Seu Jorge, impagável na pele do bandido "Edson"
Seria possível expor aqui vários motivos para dizer que vale a pena assistir a primeira temporada de “A Irmandade”, a nova série brasileira original da Netflix. O enredo trata do submundo da criminalidade com foco no nascimento de uma facção criminosa dentro de um grande presídio. A direção é de Pedro Morelli – o mesmo dos longas "Entre nós" e "Zoom" – entretanto, se alguém falasse que a direção é do José Padilha – “Tropa de Elite”, “O Mecanismo”, “Narcos”... – ninguém iria contestar.
Não que o Morelli procure imitar o Padilha.
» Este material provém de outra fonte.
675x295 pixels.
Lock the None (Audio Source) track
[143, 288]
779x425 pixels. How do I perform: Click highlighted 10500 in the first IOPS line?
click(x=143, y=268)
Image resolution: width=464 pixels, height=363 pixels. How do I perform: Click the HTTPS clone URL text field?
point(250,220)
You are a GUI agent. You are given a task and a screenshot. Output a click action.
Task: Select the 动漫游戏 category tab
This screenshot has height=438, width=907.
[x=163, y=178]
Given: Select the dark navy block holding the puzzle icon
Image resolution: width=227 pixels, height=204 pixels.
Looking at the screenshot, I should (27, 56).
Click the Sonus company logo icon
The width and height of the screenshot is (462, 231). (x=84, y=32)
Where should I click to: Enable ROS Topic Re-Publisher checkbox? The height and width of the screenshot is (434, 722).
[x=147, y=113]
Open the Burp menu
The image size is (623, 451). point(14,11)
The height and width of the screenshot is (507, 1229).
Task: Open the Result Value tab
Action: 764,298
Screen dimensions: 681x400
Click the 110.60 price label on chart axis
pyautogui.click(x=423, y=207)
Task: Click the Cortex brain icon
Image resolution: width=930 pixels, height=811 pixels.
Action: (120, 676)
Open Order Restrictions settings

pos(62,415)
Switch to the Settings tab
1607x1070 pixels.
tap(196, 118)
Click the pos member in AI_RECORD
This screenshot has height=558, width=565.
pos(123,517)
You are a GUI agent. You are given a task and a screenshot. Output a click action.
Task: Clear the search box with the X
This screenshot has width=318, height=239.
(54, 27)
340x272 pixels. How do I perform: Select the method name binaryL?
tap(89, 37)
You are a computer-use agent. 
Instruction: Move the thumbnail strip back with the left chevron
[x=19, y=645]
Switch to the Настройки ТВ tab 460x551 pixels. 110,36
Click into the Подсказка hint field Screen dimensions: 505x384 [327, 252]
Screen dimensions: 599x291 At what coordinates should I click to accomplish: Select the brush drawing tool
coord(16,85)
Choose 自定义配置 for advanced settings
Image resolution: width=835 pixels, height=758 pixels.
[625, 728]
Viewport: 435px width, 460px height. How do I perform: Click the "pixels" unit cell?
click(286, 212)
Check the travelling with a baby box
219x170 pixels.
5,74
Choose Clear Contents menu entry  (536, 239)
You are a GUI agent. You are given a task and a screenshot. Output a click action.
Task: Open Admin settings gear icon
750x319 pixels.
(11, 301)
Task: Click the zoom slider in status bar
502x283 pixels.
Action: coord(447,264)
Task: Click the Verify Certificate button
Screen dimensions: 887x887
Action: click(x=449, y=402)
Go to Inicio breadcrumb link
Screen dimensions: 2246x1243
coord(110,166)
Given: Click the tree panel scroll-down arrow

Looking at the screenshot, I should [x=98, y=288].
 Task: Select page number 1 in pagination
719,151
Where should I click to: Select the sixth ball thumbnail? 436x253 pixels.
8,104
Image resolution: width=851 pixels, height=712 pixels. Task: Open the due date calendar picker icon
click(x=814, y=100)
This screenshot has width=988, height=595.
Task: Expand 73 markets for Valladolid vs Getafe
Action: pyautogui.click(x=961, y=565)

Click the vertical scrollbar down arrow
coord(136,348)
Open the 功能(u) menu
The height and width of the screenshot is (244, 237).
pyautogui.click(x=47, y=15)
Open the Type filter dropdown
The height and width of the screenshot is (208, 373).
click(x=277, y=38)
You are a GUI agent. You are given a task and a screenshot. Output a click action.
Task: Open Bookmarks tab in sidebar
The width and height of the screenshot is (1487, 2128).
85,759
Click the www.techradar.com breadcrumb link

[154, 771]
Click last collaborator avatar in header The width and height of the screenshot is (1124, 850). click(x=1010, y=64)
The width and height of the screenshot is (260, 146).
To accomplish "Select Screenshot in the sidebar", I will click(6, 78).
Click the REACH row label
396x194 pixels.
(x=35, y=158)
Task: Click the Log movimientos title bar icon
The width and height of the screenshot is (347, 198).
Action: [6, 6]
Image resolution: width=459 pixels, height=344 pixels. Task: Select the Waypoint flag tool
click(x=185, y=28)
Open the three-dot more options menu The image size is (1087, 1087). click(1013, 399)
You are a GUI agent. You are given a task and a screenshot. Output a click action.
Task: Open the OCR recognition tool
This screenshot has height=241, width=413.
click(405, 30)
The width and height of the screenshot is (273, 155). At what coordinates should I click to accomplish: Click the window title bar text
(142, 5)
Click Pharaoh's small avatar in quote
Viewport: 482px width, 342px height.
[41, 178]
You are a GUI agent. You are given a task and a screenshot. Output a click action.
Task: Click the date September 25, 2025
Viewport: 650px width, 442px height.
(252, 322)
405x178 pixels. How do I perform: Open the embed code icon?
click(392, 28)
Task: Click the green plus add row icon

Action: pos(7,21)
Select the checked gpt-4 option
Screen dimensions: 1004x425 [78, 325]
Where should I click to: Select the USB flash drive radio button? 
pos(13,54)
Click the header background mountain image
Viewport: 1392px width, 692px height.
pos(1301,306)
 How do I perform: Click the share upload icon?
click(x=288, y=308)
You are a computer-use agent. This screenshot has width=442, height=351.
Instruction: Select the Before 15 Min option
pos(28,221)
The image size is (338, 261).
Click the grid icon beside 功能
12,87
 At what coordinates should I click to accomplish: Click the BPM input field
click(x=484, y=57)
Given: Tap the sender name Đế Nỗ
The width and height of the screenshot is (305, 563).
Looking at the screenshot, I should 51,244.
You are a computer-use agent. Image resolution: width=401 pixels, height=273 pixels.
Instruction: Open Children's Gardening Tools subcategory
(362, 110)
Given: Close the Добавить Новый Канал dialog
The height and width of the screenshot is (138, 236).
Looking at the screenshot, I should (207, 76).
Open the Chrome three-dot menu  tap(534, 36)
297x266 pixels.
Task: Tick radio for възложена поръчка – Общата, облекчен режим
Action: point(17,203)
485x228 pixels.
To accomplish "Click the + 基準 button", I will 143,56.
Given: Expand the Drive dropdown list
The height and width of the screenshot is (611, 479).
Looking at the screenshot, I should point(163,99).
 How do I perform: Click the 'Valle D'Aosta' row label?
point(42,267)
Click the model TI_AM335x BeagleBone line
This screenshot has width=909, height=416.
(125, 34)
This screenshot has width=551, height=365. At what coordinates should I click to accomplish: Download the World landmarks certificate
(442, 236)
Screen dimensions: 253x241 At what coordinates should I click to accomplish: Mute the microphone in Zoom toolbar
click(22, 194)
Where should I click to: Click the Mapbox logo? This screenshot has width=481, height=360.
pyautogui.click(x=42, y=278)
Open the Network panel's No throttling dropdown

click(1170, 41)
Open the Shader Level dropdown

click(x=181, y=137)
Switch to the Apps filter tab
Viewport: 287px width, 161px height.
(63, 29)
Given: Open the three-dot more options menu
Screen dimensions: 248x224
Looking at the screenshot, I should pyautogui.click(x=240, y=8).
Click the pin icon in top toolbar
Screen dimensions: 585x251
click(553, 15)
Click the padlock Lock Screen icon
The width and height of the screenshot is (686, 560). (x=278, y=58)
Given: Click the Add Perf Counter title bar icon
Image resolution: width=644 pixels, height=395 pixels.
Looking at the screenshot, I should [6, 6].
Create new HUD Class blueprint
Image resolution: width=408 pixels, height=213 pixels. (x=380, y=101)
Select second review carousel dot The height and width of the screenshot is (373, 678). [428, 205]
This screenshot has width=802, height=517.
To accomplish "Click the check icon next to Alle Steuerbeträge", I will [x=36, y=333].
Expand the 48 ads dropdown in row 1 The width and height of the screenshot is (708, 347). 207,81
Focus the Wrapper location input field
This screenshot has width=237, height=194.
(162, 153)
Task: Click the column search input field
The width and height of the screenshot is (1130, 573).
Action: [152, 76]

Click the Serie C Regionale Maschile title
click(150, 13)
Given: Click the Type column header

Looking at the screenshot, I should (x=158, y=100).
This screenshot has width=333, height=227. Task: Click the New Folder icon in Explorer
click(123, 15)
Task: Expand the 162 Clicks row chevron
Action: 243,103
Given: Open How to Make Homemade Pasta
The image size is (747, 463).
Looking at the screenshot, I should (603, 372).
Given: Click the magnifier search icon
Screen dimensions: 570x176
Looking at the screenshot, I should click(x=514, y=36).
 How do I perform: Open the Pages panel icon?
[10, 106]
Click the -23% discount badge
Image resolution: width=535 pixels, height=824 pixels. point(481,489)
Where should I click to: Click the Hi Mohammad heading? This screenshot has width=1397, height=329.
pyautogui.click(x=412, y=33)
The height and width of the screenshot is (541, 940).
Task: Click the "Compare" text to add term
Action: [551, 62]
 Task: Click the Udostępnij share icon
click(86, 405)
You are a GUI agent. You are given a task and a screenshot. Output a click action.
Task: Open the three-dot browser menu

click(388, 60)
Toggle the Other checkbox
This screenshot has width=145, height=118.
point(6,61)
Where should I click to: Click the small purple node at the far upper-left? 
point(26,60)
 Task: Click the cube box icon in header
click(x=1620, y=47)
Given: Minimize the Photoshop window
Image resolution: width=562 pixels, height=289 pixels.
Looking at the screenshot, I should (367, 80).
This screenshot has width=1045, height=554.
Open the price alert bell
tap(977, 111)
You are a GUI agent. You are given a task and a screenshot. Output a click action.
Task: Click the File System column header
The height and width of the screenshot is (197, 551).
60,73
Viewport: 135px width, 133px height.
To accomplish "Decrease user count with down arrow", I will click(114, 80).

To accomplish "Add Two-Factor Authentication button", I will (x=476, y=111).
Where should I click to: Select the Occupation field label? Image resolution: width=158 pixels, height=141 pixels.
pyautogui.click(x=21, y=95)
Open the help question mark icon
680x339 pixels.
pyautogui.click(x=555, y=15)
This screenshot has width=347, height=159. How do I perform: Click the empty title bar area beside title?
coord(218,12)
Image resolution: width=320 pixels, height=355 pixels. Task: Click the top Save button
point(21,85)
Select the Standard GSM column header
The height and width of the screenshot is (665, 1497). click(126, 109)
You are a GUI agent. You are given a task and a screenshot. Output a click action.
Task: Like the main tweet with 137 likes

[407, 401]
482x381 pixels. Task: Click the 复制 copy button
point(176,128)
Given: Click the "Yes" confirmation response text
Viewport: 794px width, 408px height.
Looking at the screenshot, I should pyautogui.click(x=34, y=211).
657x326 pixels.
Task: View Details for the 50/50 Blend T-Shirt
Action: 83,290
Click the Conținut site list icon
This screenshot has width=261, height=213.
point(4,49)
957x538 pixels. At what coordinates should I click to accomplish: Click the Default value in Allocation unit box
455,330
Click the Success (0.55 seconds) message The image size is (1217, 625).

Nada disso. A semelhança está na qualidade da produção. O filme tem sequências eletrizantes, com tomadas em movimento de câmeras nervosas, que trazem uma sensação de realismo – típico do trabalho de Padilha. O enredo é centrado num bandido, o Edson, magistralmente interpretado pelo Seu Jorge. Aliás, não seria exagero algum afirmar que a performance de Seu Jorge, por si, já valeria a audiência de “A Irmandade”.
Pena que por tratar-se de uma série, devido ao sucesso, inclusive impactando na chegada de novos assinantes, muito provavelmente, deverá vir por aí uma segunda temporada – o que quase sempre não é legal.